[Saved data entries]
--------------------------------

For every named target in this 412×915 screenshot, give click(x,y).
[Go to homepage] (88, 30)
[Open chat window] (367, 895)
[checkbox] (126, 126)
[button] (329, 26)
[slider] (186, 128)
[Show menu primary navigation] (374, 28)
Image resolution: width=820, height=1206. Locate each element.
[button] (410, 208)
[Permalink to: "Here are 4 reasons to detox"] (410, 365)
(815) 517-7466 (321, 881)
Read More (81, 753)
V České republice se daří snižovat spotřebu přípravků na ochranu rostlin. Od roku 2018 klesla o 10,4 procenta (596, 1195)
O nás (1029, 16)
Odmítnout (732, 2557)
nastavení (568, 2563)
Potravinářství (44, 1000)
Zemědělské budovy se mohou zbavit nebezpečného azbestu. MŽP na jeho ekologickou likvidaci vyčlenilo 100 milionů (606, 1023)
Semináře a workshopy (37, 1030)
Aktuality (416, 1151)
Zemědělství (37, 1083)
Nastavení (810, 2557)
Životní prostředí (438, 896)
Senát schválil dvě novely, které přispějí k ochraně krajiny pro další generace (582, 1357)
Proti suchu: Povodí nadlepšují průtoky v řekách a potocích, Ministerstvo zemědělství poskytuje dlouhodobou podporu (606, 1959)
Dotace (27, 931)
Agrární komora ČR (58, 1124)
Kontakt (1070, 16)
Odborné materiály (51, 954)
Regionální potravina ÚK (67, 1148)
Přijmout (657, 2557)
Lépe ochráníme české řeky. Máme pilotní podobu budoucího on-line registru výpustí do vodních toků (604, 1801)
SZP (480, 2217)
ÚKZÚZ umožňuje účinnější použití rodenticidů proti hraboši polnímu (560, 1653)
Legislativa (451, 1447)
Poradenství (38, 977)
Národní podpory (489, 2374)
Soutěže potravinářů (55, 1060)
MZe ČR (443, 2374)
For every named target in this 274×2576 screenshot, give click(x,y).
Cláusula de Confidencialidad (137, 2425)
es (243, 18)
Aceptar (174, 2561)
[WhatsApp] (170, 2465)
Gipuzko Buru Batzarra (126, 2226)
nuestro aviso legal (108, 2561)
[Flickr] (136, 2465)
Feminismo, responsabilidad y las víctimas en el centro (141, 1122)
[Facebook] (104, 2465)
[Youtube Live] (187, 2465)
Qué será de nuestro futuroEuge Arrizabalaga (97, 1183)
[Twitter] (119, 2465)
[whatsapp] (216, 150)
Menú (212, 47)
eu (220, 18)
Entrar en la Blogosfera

--------------------------------

- Exercise aim -
Line by line, repeat the data exactly.

- Result of the task -
For every named target in this 412×915 screenshot, give click(x,y).
[Go to homepage] (88, 30)
[Open chat window] (367, 895)
[checkbox] (126, 126)
[button] (329, 26)
[slider] (186, 128)
[Show menu primary navigation] (374, 28)
Image resolution: width=820, height=1206. Locate each element.
[button] (410, 208)
[Permalink to: "Here are 4 reasons to detox"] (410, 365)
(815) 517-7466 (321, 881)
Read More (81, 753)
V České republice se daří snižovat spotřebu přípravků na ochranu rostlin. Od roku 2018 klesla o 10,4 procenta (596, 1195)
O nás (1029, 16)
Odmítnout (732, 2557)
nastavení (568, 2563)
Potravinářství (44, 1000)
Zemědělské budovy se mohou zbavit nebezpečného azbestu. MŽP na jeho ekologickou likvidaci vyčlenilo 100 milionů (606, 1023)
Semináře a workshopy (37, 1030)
Aktuality (416, 1151)
Zemědělství (37, 1083)
Nastavení (810, 2557)
Životní prostředí (438, 896)
Senát schválil dvě novely, které přispějí k ochraně krajiny pro další generace (582, 1357)
Proti suchu: Povodí nadlepšují průtoky v řekách a potocích, Ministerstvo zemědělství poskytuje dlouhodobou podporu (606, 1959)
Dotace (27, 931)
Agrární komora ČR (58, 1124)
Kontakt (1070, 16)
Odborné materiály (51, 954)
Regionální potravina ÚK (67, 1148)
Přijmout (657, 2557)
Lépe ochráníme české řeky. Máme pilotní podobu budoucího on-line registru výpustí do vodních toků (604, 1801)
SZP (480, 2217)
ÚKZÚZ umožňuje účinnější použití rodenticidů proti hraboši polnímu (560, 1653)
Legislativa (451, 1447)
Poradenství (38, 977)
Národní podpory (489, 2374)
Soutěže potravinářů (55, 1060)
MZe ČR (443, 2374)
For every named target in this 274×2576 screenshot, give click(x,y).
Cláusula de Confidencialidad (137, 2425)
es (243, 18)
Aceptar (174, 2561)
[WhatsApp] (170, 2465)
Gipuzko Buru Batzarra (126, 2226)
nuestro aviso legal (108, 2561)
[Flickr] (136, 2465)
Feminismo, responsabilidad y las víctimas en el centro (141, 1122)
[Facebook] (104, 2465)
[Youtube Live] (187, 2465)
Qué será de nuestro futuroEuge Arrizabalaga (97, 1183)
[Twitter] (119, 2465)
[whatsapp] (216, 150)
Menú (212, 47)
eu (220, 18)
Entrar en la Blogosfera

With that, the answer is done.